With the ongoing uncertainty brought on by the coronavirus pandemic, coaches in almost all sports have had to make adjustments this year.

That includes Mountain View High girls volleyball coach Dave Winn, whose Spartans won’t play this fall as originally scheduled. The season has been pushed to the winter, when Winn is usually coaching club volleyball.

“High school season has been shifted to start the middle of December and go through to the middle of March,” Winn said. “NCVA (Northern California Volleyball Association) ... has started scheduling (club) events in January and February. There’s definitely going to be conflict between club and high school.”

Winn – who works at the Mountain View Volleyball Club – has been coaching high school girls varsity volleyball for nearly 20 years. In all that time, there were few, if any, years that could be considered as complicated and unprecedented as this coming season.

One complication coaches are facing is the California Interscholastic Federation rule that does not allow players or coaches to participate in a club and school team simultaneously.

As the Town Crier previously reported, Winn and other club volleyball coaches are not allowed to work in person with their high school teams – not even for conditioning – until the high school season begins. This year that will be Dec. 14 – right around the time club volleyball would be starting if COVID-19 hadn’t reared its ugly head.

Until then, coaches who are already coaching one team, either club or high school, can only train their athletes of their secondary team via sending workouts and ball-handling skills to try at home, according to Winn.

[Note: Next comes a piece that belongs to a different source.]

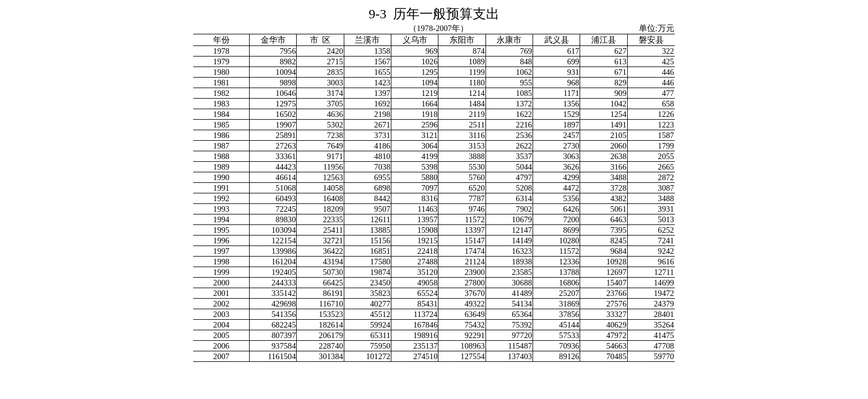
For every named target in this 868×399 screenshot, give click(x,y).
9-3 (434, 14)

As of now, Winn has had to adjust any plans he made for the upcoming high school and club seasons and is trying to find new and safe ways for his teams to bond, hone their skills and motivate each other for conditioning.

“We’re training three times a week, a couple of times in the grass, on the sand as well, since we have our own sand courts,” Winn said of his club program. “We’re in stable groups of 12. They have to stay in that stable group of 12 for three weeks. And, of course, if anyone gets COVID, their entire group gets shut down.”

Recruiting impact

Not only is this season affected, but future seasons as well when it comes to recruiting for college and club teams.

Winn’s daughter, Logan, the former standout setter at Mountain View High, can attest to this – her first collegiate season at Puget Sound University has been delayed.

“Right when everyone got sent home, instead of just having the current team do Zooms and stuff, the coach actually just decided to incorporate all the freshmen then, too,” she said. “We got sent workout programs in March and then we had three Zooms a week from, like, March to May.”

Logan added that facilities near campus have been allowed to reopen, so she and her teammates now have a place to train a few times a week for a season that has no set starting date.